If heart and craft are the abiding gifts bequeathed to Rose by his mentors, Rose’s own heart and craft are at the core of the works that Nashvillians will hear this coming weekend. The first is All Hallows, a piece commissioned by the Nashville Symphony Orchestra that will be featured in the ensemble’s Friday/Saturday concert pair. Inspired by one of Walter de la Mare’s ghost stories, the work is by no means programmatic. In the original story, Rose explains, “a visitor to a remote and ancient church is shown evidence of hideous repairs wrought upon the masonry by invisible and, presumably, demonic hands.”

Formally, the piece focuses on this climactic moment in the story, a confrontation with the presence of evil at work. Rose notes that this confrontation is not only at the heart of this work, but at the heart of the Halloween holiday. “I think that Halloween affords us a strangely cheery way to address the horror of the proximity of evil. We do so with the tradition of trick-or-treating to get the evil out of our system. We confront evil...and then we have to deal with it.”

A different sort understanding of evil is at the heart of Rose’s piece about the Holocaust. “What will happen on Friday and Saturday nights at TPAC is a more subtle and sophisticated version of what will happen Sunday night at Vanderbilt.” Rose has contributed three works to Vanderbilt’s annual Holocaust Lecture Series, and he’ll narrate a musical program as well.

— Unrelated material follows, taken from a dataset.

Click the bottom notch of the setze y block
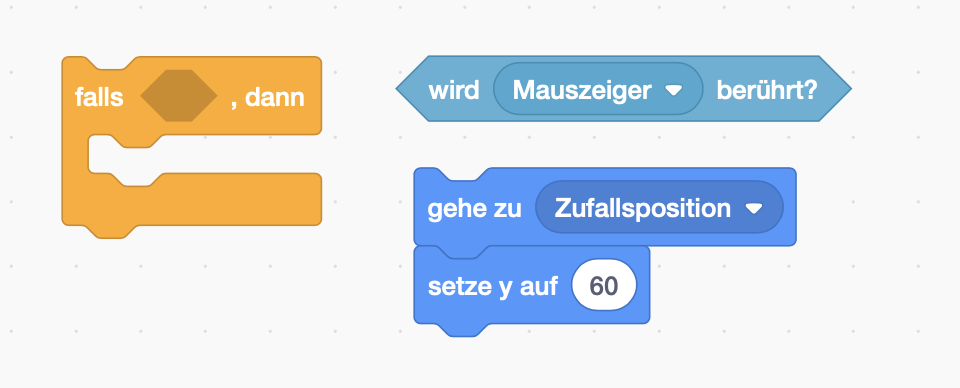The height and width of the screenshot is (388, 960). (x=463, y=329)
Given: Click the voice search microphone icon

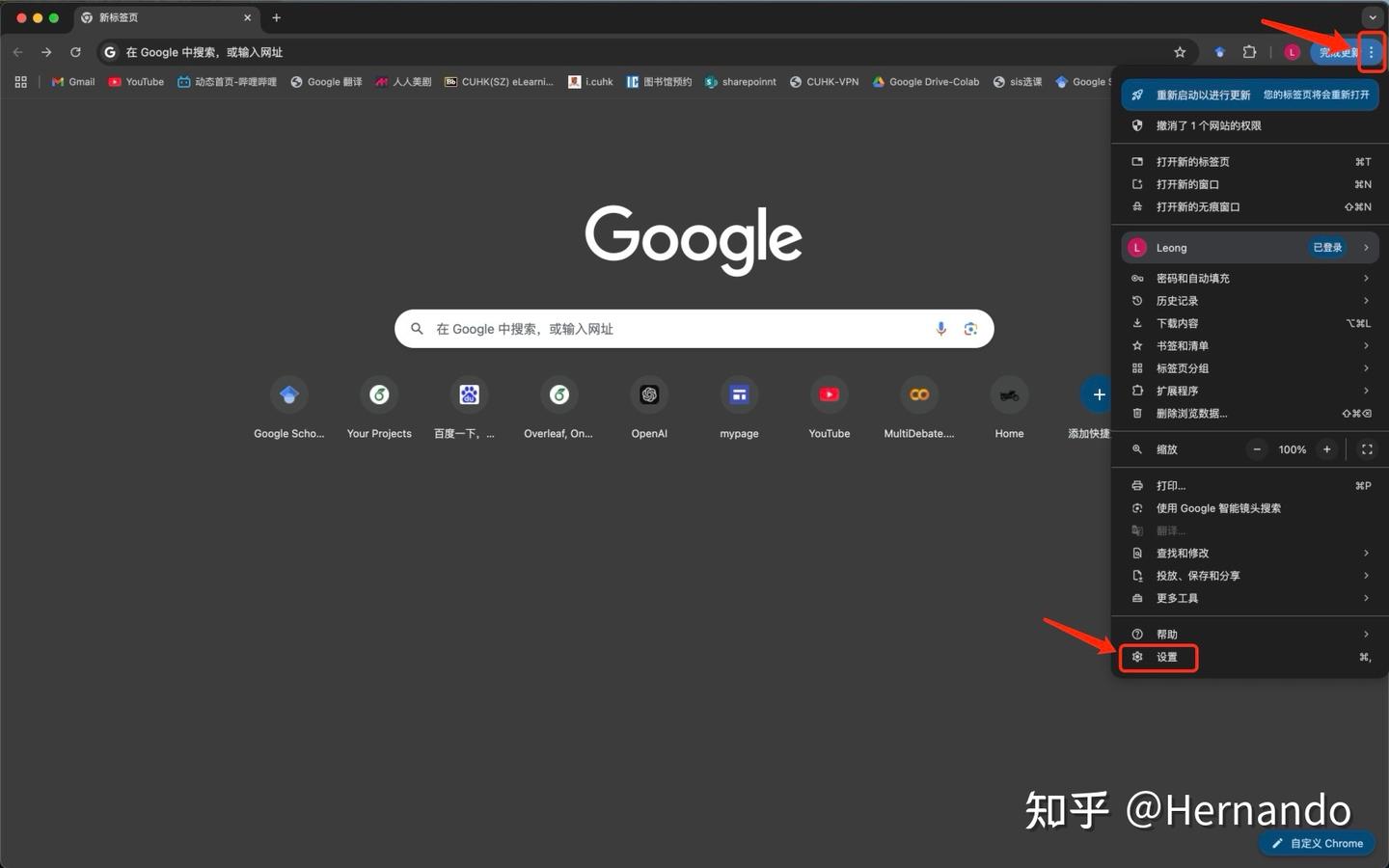Looking at the screenshot, I should pyautogui.click(x=941, y=329).
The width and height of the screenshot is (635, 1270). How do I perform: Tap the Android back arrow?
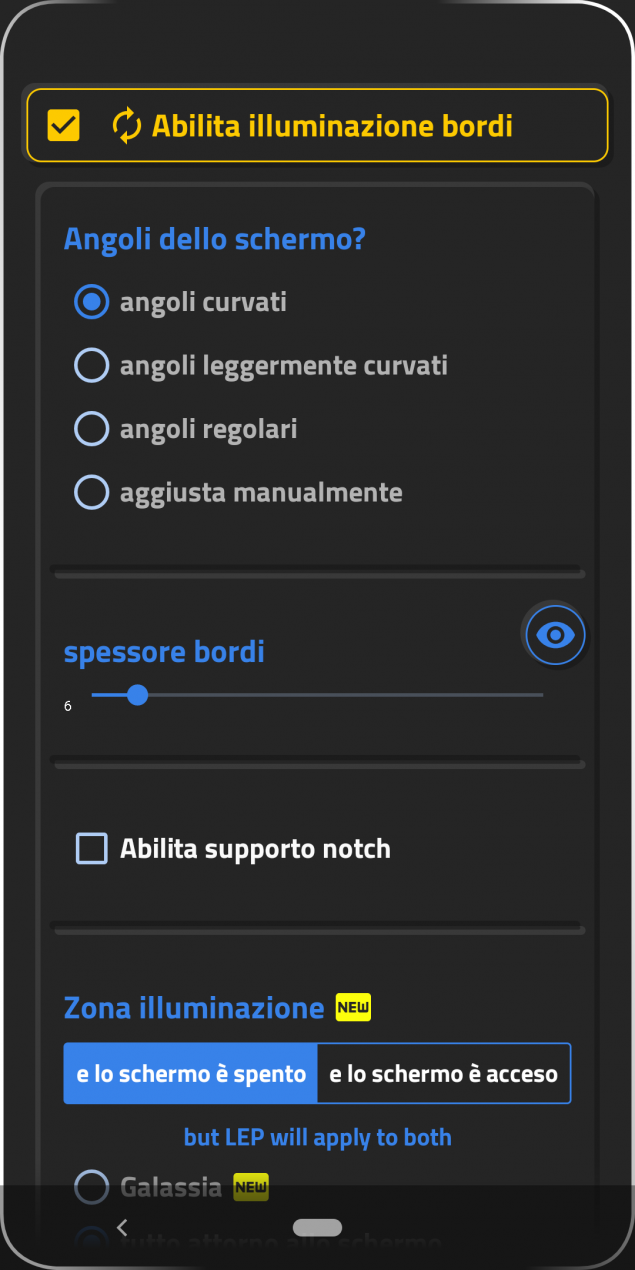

One of the pieces on the program is an arrangement of “Ani ma’amin,” or “I believe,” a statement of faith in God and hope for the coming of the Messiah; Holocaust victims sang this song as they were herded into the gas chambers at Auschwitz. “It’s a fact well documented by survivors,” Rose observes.

The link between these two pieces isn’t just a thematic concern with evil; there’s a melodic connection as well: “Ani ma’amin” also serves as the germ—the melodic cell—of All Hallows. Although All Hallows does not function as a set of variations on a musical theme, “Ani ma’amin” was the source of much of the original melodic material. As such, Rose feels that both works are strong statements that use musical form to project a heartfelt message. Rose also considers these two pieces the first time that he has so completely used the craft of music for so particular an ethical purpose.

Rose notes that both upcoming concerts bring his music back to some personal roots. The song basis of the piece for the Holocaust concert reflects Rose’s Jewish heritage, while the NSO concerts are more a reflection of those “Great Men of Music” LPs. Not only is the rest of the symphony program made up of works by Elgar, Mozart, and Dvorák, the program’s soloist will be Isaac Stern, one of Rose’s first musical heroes.

Rose is quick to note his debts to such heroes—especially those composers who first drew him to music. “One of the ways that I attempt to build an alliance against evil in All Hallows is to enlist the help of some past composers.” And which composers might make an appearance? Rose counters that this is one musical trick he won’t explain. Now, that’s crafty.